When you reply, transcribe every line of the data below exactly.
Information START
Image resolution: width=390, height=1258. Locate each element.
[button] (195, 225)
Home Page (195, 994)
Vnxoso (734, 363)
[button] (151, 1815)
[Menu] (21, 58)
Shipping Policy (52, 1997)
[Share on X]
Information END
_Response_
Image resolution: width=390, height=1258. Locate each element.
[button] (195, 225)
Home Page (195, 994)
Vnxoso (734, 363)
[button] (151, 1815)
[Menu] (21, 58)
Shipping Policy (52, 1997)
[Share on X]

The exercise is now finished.